=== PAGE TEXT ===
** Start **

159         command_name    check_ssh

160         command_line    $USER1$/check_tcp -H $HOSTADDRESS$ -p 22

161         }

now error is ,

 *Quote:*   

> 
> 
> Reading configuration data...
> 
> Running pre-flight check on configuration data...
> ...

 Last edited by upengan78 on Thu Jan 10, 2008 6:48 pm; edited 1 time in total

----------

## upengan78

If I comment the nmap ssh lines in services.cfg

then /var/log/messages shows

 *Quote:*   

> 
> 
> 106952 Jan 10 11:48:00 upendra_ots nagios: Nagios 2.10 starting... (PID=9504)
> 
> 106953 Jan 10 11:48:00 upendra_ots nagios: LOG VERSION: 2.0
> ...

 

and 

 *Quote:*   

> nagios start command shows [!!]

 

----------

## tokoloshe

All the problems that you have can be easily solved. Nagios gives you every piece of information that you need. You should first try yourself more than once.

----------

## upengan78

well i AM TRYING THE WAY NAGIOS  SUGGESTED AND THE LINK ON NAGIOS SUGGESTS USING GENTOO wiki document for configuring nagios. I always try myself first and then post errors and what would be the use forums otherwise   :Laughing:  infact I am going to add 2.10 info in Gentoo wiki.

specially when this package comes from Gentoo , I would like to post it here where largest Gentoo community is there

----------

## zigzag2

Hey, im just testing nagios for the first time myself..

I realize there is some time since you posted the problem, but here it comes anyway  :Smile: 

The "howto" on the wiki is misguiding, from what i can see - there is a couple of things u have to do:

 in the /etc/nagios.cfg - revert all /var/log/nagios to /var/nagios

 chown nagios:nagios /var/nagios

this should get you up and running i hope.  :Smile: 

----------

## upengan78

 :Very Happy:  you are right zigzag

 chown nagios:nagios /var/nagios 

this was the actual requirement

----------

** End **

=== RAW DATA ===
** Start **

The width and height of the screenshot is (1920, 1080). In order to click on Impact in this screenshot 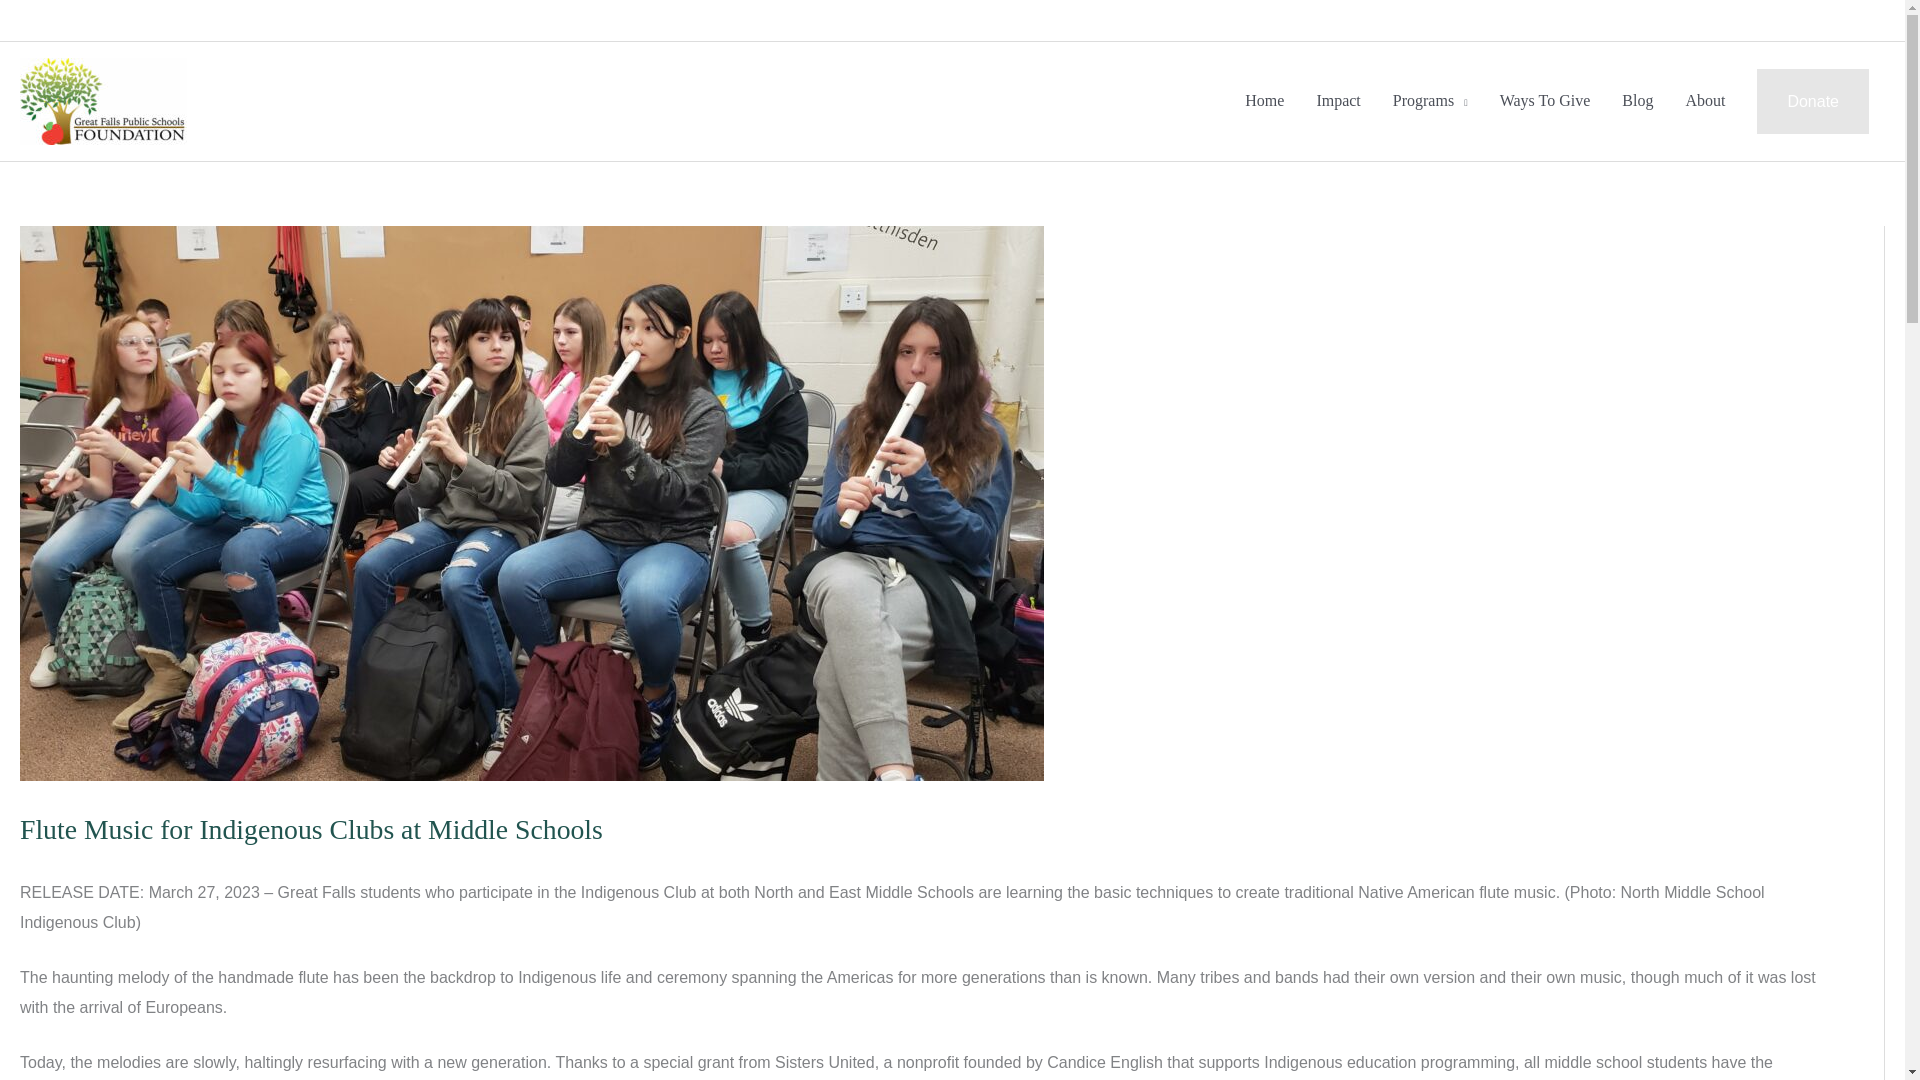, I will do `click(1338, 102)`.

** End **

=== AIM OF THE EXERCISE ===
In the Nagios forum thread, which command does upengan78 confirm was the actual requirement?

=== THE RESULT ===
chown nagios:nagios /var/nagios